American artist and writer

Aaron Krach (born February 15, 1972) is an American artist, writer, and journalist currently living in New York City.

== Background ==

Aaron Krach was born in Ionia, Michigan on February 15, 1972. He grew up in Alhambra, California, and graduated from Alhambra High School. He attended the University of California, San Diego in La Jolla, CA, graduating with a B.A. in Visual Arts in 1994. Aaron Krach moved to New York City in 1995. He received his MFA from Purchase College in 2012. He lives and works in Manhattan.

== Career ==

=== Artist ===

His work has been exhibited in Olympia, Washington, New York City, St. Petersburg, Florida, and Copenhagen, Denmark. In 2006, his solo exhibition titled "100 New York Mysteries" was presented at DCKT Contemporary in Chelsea, New York. In 2007, new photographs and sculpture were exhibited at 3rd Ward, Jack The Pelican Presents in Brooklyn, Gallery 312 Online in Nova Scotia, Canada, and Massachusetts's College of Liberal Arts. In 2009, "Longer Periods of Happiness," appeared at DCKT in Manhattan. His Paul Gauguin-inspired installation, "Where are you going? Why are you leaving? Will you come back?" debuted at The Reading Room, Dallas, in 2015; and was included in a group show, Referenced, at Danese/Corey gallery, NYC, in 2017.

Christopher Muther of the Boston Globe wrote of Krach's work as "[playing] with the familiar."

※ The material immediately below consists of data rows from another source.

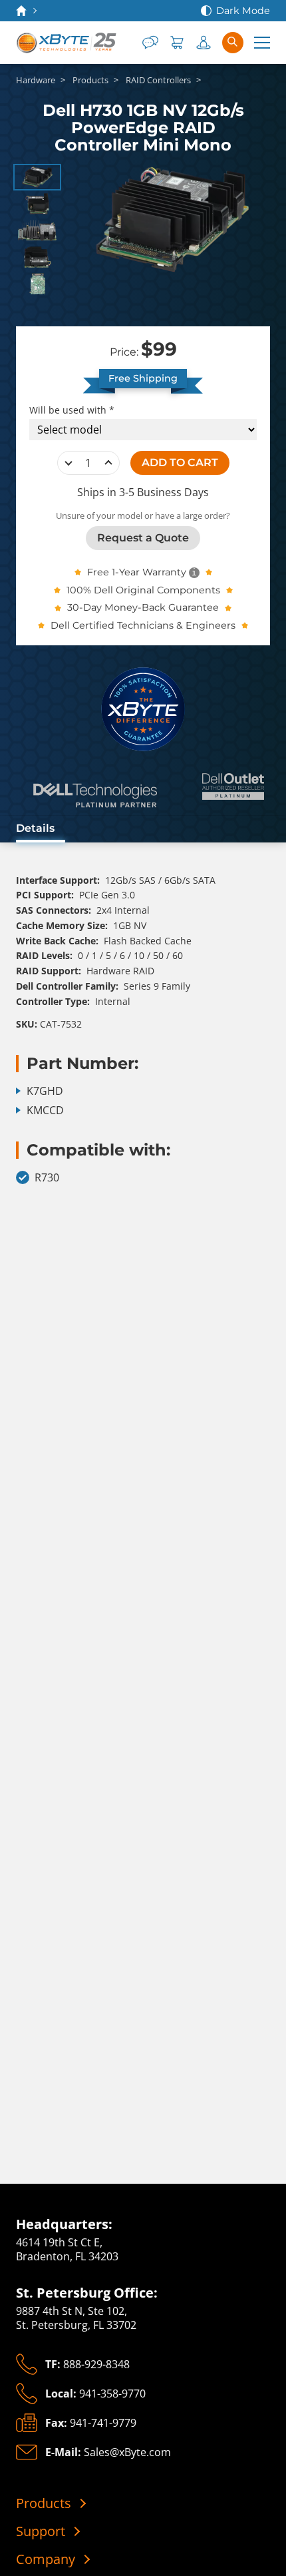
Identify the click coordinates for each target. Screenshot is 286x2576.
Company (45, 2559)
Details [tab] (35, 828)
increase (108, 463)
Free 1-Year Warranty (136, 572)
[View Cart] (177, 43)
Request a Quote (143, 537)
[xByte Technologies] (67, 42)
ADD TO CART (180, 462)
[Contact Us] (150, 43)
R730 (47, 1178)
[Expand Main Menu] (262, 43)
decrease (68, 463)
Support (40, 2531)
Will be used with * (71, 410)
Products (43, 2503)
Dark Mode (243, 11)
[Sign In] (204, 43)
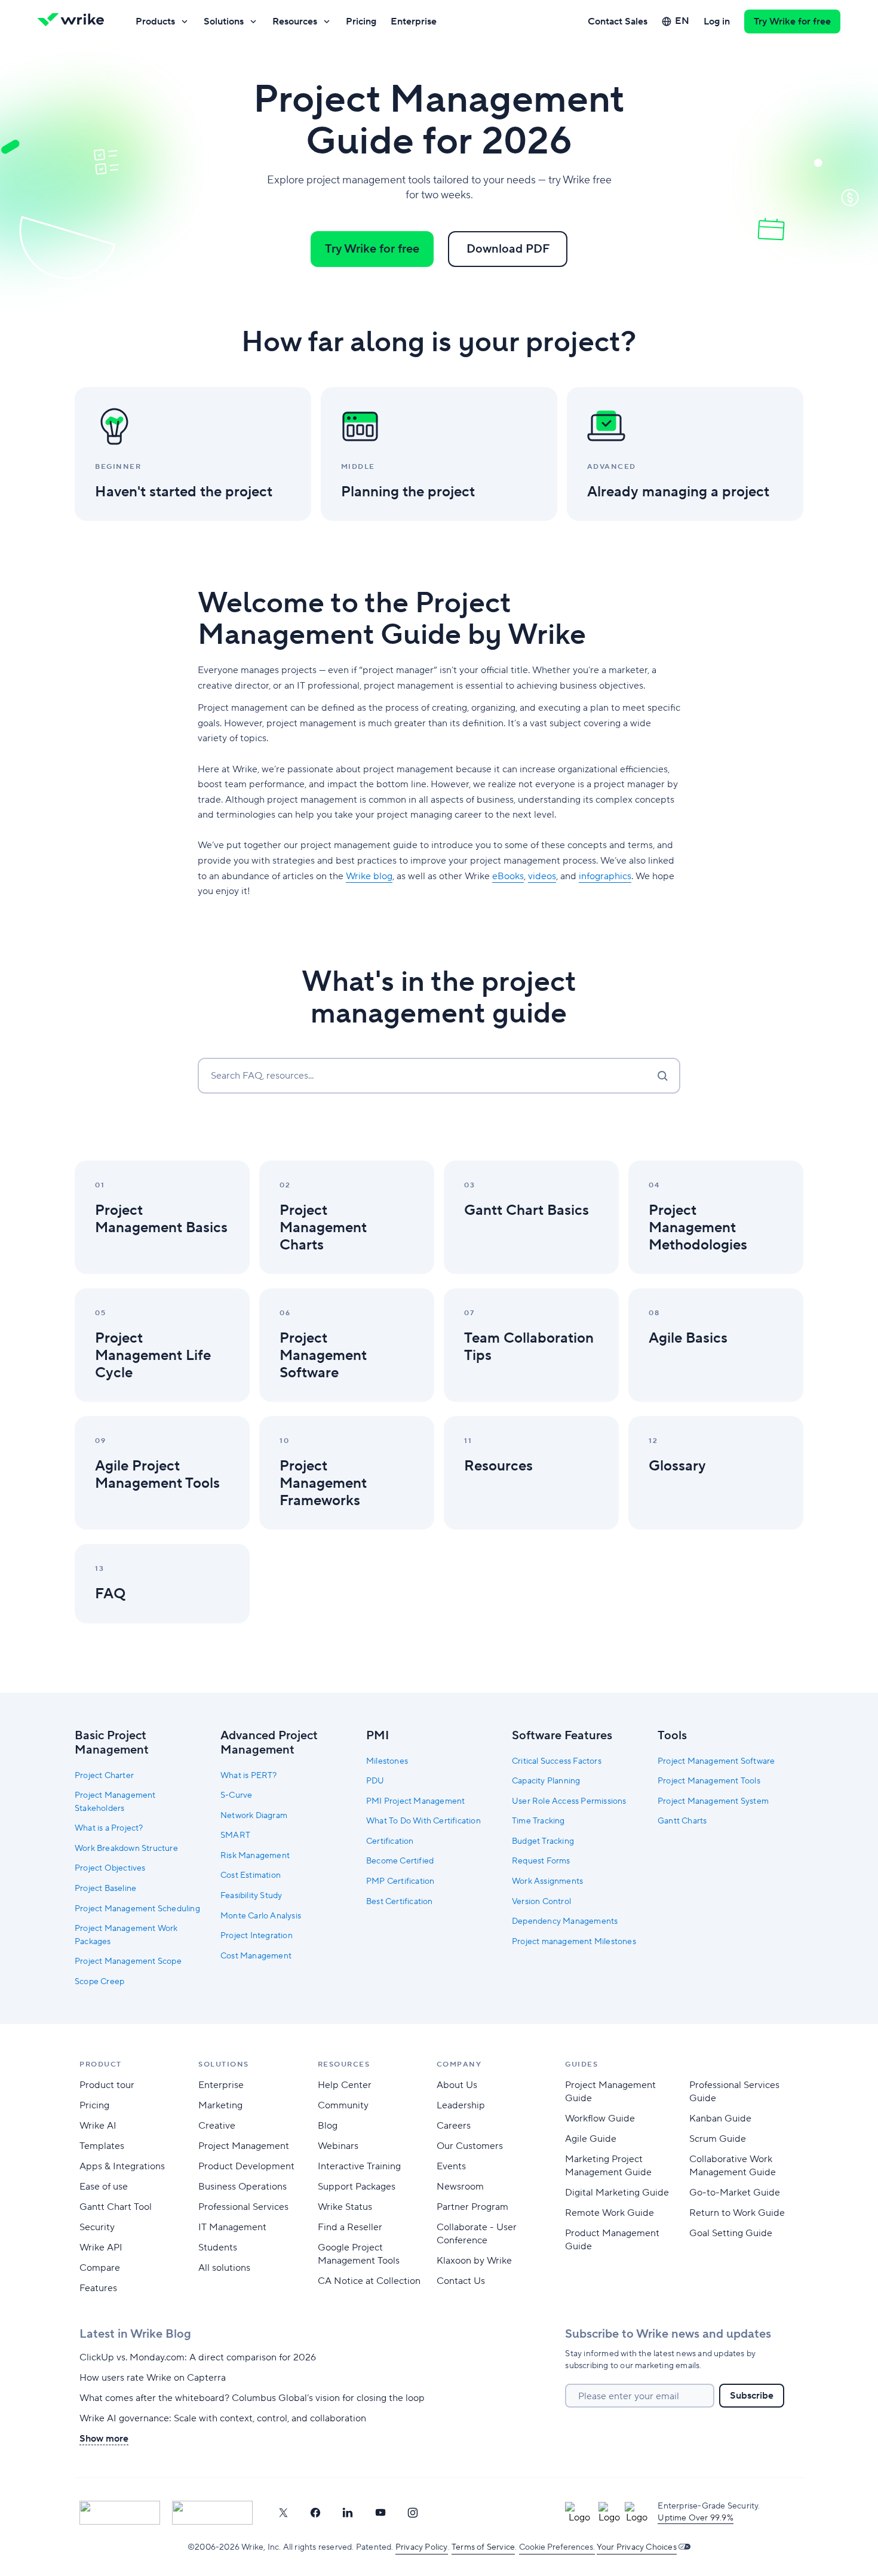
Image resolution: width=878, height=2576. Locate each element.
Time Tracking (538, 1821)
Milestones (387, 1761)
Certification (390, 1841)
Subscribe (751, 2396)
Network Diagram (253, 1815)
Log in (717, 21)
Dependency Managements (565, 1921)
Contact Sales (617, 21)
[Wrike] (75, 21)
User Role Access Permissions (569, 1801)
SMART (235, 1835)
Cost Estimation (250, 1875)
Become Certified (400, 1861)
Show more (103, 2439)
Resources (294, 21)
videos (542, 876)
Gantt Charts (682, 1821)
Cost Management (255, 1956)
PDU (375, 1781)
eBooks (508, 876)
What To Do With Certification (423, 1821)
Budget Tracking (543, 1841)
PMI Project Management (415, 1801)
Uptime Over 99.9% (695, 2518)
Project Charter (104, 1775)
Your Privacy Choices (637, 2547)
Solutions (224, 21)
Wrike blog (369, 876)
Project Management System (713, 1801)
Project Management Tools (709, 1781)
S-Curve (236, 1795)
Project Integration (256, 1935)
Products (155, 21)
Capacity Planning (546, 1781)
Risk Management (255, 1855)
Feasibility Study (251, 1895)
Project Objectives (110, 1868)
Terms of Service (483, 2547)
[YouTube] (380, 2513)
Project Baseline (105, 1888)
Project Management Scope (128, 1961)
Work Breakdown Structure (126, 1848)
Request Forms (541, 1861)
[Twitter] (283, 2513)
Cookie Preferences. (557, 2547)
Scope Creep (99, 1981)
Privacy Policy (421, 2547)
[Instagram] (413, 2513)
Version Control (541, 1901)
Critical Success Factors (556, 1761)
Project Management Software (716, 1761)
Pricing (361, 21)
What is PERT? (248, 1775)
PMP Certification (400, 1881)
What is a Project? (109, 1828)
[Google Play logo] (212, 2513)
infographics (605, 876)
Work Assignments (547, 1881)
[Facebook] (315, 2513)
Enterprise (414, 21)
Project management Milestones (574, 1941)
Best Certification (399, 1901)
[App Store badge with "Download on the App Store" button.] (119, 2513)
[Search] (662, 1076)
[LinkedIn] (347, 2513)
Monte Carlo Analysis (260, 1916)
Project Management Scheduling (137, 1908)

Numerous art books have been exhibited in galleries and at art book fairs including New York, Los Angeles, and Basel, Switzerland. Recent titles include: The Author of This Book Committed Suicide (NYPL), 2012; 4,582 Stars, 2013, Dark Pools (Almost Everything), 2016, Richard Pryor: Live on The Sunset Strip , and Sottsass Showers, 2021. Many of his book are in the library at The Whitney Museum of American Art and the library at The Museum of Modern Art, NY.

=== Author ===
Krach's debut novel Half-Life was published to critical acclaim by Alyson Books in 2004. Of Half-Life, Reed Business Information wrote "Gay readers will relish the attention lavished on love's growing pains and the smart dialogue between Adam and his high school buddy." His second book, 100 New York Mysteries, was published in 2006.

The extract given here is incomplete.